There are more than a million music artistes in Nigeria; popular and unpopular, professionals and amateurs. How many of them are really making good music?
In a line-up of 10 Nigerian youths, one would find at least 8 of them to be rappers of sorts, singers, songwriters, lyricists, or whatever they choose to call it these days. In short, upcoming artistes. The question now is, how many of these so called upcoming people actually do come up?
I’ll take it from the top. A few days ago, something intriguing was retweeted unto my TL. According to @CelebFacts9ja, ‘Nigeria has the highest amount of Artistes in Africa’. The good Lord knows I wasn’t surprised, but it struck a chord. I had to ask; why???

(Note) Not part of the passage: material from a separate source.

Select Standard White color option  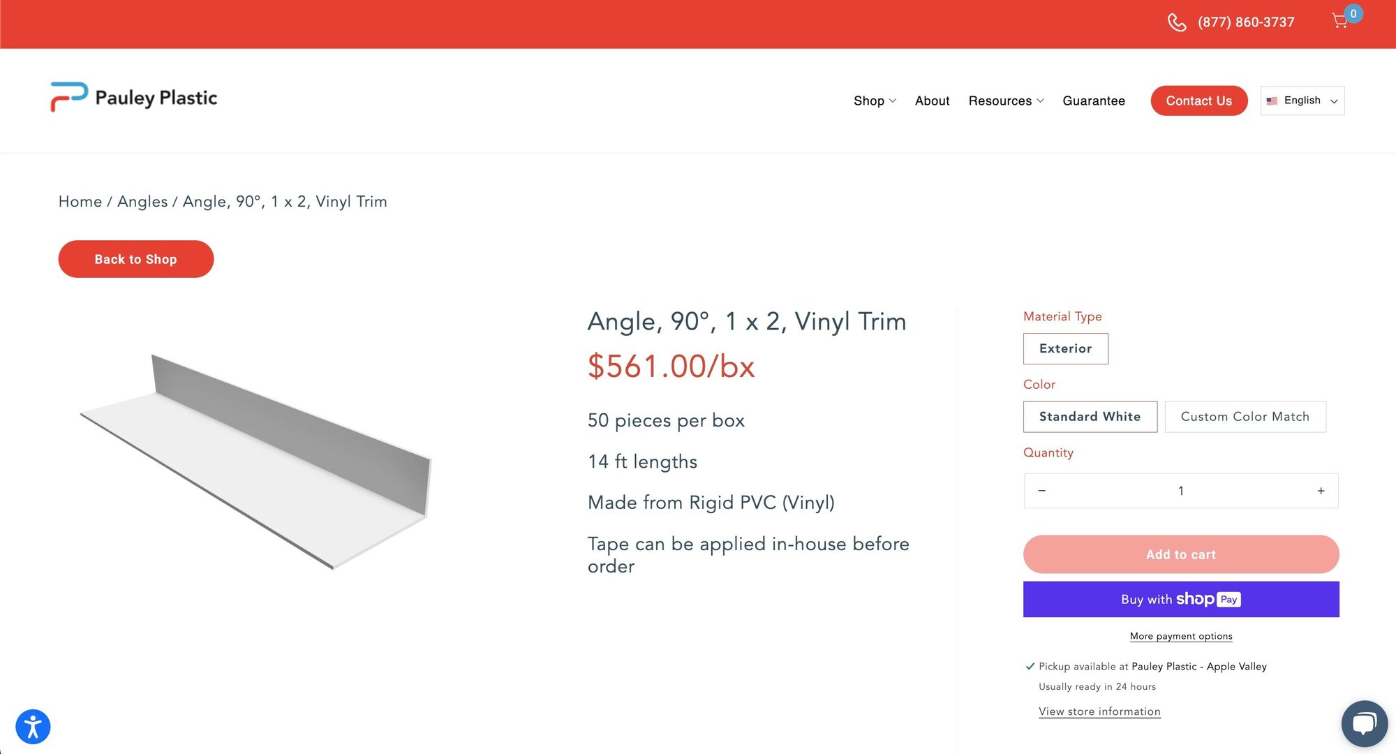tap(1090, 417)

My name’s Pearl, and I’m a self-styled sarcastic rant enthusiast. I like to take things apart and find the worms that are destroying them from within. I like to get to the root of the matter. In short, I like to know why, hoping that in knowing why, I might be able to be the beginning of a change. Mayhap if my voice is heard, this change might be achieved. But I digress.

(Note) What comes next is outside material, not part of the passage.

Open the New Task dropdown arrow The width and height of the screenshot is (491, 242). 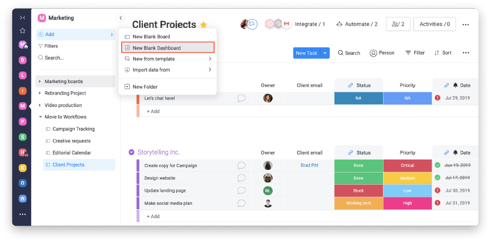coord(325,53)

Why are there so many self acclaimed artistes? Is there really that much talent in Nigeria? Personally, I think not. I mean, if one listens to the ‘New Artist’ session on the radio, one is like to take a baseball bat to the radio in self-defence. Or smash the radio on the wall. Bad, grating voices, retarded lyrics, boring beats, poor production, the list goes on. Abeg, wetin na? Do these people want to blow out our eardrums? I think they forget something important; MUSIC. Yes, I know the lyrics don’t have to make sense, a good jam is a good jam, at least in Nigeria. A good jam isn’t necessarily good music, but then, how many ‘good jams’ can we get out of artistes, upcoming and already made alike? I belong to the school of thought that declares that your ‘hustle’ is no reason for causing earaches. I mean, let’s look at this with an unbiased view. I know everybody’s trying to get made, and the fastest way seems to be getting into the music industry, but if everyone that wants an in gets it, who would remain to listen? This is assuming that everybody trying to get in has some talent, of course.
The singers probably have the easier way of it; once they have uniquely good voices, lovely beats, and some ‘ baby whine for me’ give it to me, bend down low’,’the finest girl, the sexiest girl’ lyrics, BAM! They make it. But the rappers? Hell no. Years ago my dad used to rant about youths not reading their books but trying to sing every rubbish they could imagine(I guess I got my ranting gift from him). I used to argue with him. I thought he was just being ‘old-school’. But then over the years I realised how right he was. Especially as far as rappers are concerned. What do you have as a rapper, if not words? How do you get these words, but from reading? We look up to MI, Olamide, Phyno, Vector and such as really good rappers, but has it occurred to anyone that these people must spend a lot of time reading? No? I’m an avid reader myself, I love wordplay, and I can tell you that sometimes their bars just kill me. The wordplay is so smooth, so ‘punny’, it just takes my breath away. It gives me ‘Isingbaka’. Scatters my head, straight up. If these people write these bars themselves, then you should know they spend a lot of time in books and dictionaries. Take that from someone who reads dictionaries as a hobby. I figure many people don’t realise this, especially the upcoming rappers. Mostly, they recycle used bars, at least to the best of my knowledge. It’s only the really good ones, or those that have great lyricists that make it in. So my advice, if you’re a rapper, and you don’t like to read, please hire someone who does. Nobody’s ready to listen to lame bars these days.
I want to bring this rant to an end (grin). I’m sure I’ve stepped on toes. Sorry, the glaring truth does that a lot. I just want to say, I do appreciate that everyone is trying to make it big, trying not to be swept away by the sea of unemployment. I understand this very well. I also understand that there are other industries. You might find that fashion would work better for you than music. I’m a jane-of-many talents myself, but I steer clear of music and stick to dancing. I do hope the really good guys make it in. I need more dope jams to choreograph. I also need more sick bars to bring me to my knees and make me confess that I’m a mere novice at wordplay. But all in all, may the stronger hustler win!